# Your instructions
Continue the passage below on Independence Day and the Declaration, starting after its final sentence.

# Source passage

========================================================================

Today is Independence Day, and on that glorious morning July 4, 1776…not much happened. The Declaration had been completed two days earlier and as John Adams wrote to his wife Abigail:
“July 2nd will be the most memorable epoch in the history of America. I am apt to believe that it will be celebrated by succeeding generations as the great anniversary festival. It ought to be commemorated as the day of deliverance, by solemn acts of devotion to God Almighty. It ought to be solemnized with pomp and parade, with shows, games, sports, guns, bells, bonfires, and illuminations, from one end of this continent to the other, from this time forward forever more.”
Okay, so he was two days off. Actually the final vote to declare independence and ratify the document did happen on July 4. After which the assembly sent the declaration out to the printers, adjourned for lunch, and then went home to wait for the British to invade Pennsylvania and very politely hang them.

========================================================================

# Dataset section
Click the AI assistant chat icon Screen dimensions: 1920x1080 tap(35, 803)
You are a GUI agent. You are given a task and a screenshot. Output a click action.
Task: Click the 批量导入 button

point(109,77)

========================================================================

# Result of this exercise
It was a bold document, but does its boldness translate linguistically or philosophically?
A good article on translating the Declaration into Chinese was published in 1999 by Frank Li of CASS in the Journal of American History. According to Li, the first full formal translation of the Declaration appeared in the Guomin Bao (国民报), a journal produced by Chinese students in Tokyo.
Originally entitled 独立檄文 (duli xiwen) or “Call to Arms for Independence,” the flowery writing and powerful rhetoric were not easily rendered into the precise forms and vocabulary of Classical Chinese. His research cites numerous points where the linguistic and philosophic gaps needed to be bridged, tenuously at times.
(A similar problem gave early Buddhist scholars fits as they tried to render Sanskrit into Chinese a millennium earlier.)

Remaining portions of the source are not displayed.